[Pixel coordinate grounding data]
=== Section Start ===

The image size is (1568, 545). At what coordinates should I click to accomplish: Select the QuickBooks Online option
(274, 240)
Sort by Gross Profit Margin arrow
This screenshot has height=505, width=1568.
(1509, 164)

=== Section End ===

Reproduce the data shown above with every line intact.

◆ Response area
The image size is (1568, 545). At what coordinates should I click to accomplish: Select the QuickBooks Online option
(274, 240)
Sort by Gross Profit Margin arrow
This screenshot has height=505, width=1568.
(1509, 164)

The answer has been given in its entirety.